▶ **Try it**
The answer should consist of each line from the data below that includes "computer".

▶ **Exercise data**
———

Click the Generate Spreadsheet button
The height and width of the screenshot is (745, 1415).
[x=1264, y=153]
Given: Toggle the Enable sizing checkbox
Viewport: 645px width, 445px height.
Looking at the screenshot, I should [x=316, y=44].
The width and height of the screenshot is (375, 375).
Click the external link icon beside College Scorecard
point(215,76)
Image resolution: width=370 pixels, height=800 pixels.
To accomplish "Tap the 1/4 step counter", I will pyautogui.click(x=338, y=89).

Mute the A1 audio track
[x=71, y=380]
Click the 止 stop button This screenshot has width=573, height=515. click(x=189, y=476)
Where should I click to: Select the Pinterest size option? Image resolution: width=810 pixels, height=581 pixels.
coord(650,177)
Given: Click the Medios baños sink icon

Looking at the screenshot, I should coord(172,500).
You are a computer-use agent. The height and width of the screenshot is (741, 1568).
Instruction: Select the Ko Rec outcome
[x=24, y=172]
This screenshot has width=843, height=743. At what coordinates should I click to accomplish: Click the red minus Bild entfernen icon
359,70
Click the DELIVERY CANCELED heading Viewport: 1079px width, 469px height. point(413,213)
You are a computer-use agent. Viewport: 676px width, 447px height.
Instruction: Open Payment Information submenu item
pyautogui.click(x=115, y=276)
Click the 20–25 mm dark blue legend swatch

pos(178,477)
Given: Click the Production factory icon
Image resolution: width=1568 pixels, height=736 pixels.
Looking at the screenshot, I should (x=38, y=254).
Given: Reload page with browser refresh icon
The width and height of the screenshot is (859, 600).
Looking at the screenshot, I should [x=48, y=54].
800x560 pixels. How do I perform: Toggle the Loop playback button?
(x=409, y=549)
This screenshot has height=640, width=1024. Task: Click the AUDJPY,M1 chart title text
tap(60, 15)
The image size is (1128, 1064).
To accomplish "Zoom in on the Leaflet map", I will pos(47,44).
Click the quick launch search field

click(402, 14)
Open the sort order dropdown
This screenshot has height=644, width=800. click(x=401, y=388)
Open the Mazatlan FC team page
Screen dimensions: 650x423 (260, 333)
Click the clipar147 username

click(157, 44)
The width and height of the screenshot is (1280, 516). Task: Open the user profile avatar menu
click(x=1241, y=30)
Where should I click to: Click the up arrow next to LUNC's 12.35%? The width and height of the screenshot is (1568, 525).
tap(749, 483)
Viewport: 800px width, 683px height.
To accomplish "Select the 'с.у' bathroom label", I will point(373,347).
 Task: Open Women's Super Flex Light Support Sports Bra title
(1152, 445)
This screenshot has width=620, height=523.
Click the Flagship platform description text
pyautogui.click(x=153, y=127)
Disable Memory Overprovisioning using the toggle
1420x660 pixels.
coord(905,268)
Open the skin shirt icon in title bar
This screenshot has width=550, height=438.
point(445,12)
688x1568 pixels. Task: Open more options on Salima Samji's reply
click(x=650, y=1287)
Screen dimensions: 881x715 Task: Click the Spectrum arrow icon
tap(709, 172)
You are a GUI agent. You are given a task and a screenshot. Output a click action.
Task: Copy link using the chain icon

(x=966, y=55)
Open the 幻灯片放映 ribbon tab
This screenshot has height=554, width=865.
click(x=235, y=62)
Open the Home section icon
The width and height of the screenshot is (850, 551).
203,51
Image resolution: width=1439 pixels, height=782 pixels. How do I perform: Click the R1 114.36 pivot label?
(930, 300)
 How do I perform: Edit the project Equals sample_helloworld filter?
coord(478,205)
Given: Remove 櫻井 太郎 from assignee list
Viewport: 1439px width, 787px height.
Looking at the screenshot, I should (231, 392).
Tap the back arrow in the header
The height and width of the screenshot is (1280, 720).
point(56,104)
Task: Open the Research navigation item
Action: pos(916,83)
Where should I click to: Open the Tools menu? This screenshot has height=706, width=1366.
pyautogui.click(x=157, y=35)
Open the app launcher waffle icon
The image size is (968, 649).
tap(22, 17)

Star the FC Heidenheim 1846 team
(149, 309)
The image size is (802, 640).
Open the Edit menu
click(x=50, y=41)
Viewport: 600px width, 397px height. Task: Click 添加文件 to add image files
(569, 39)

———

▶ **Written answer**
You are a computer-use agent. The height and width of the screenshot is (741, 1568).
You are a computer-use agent. Viewport: 676px width, 447px height.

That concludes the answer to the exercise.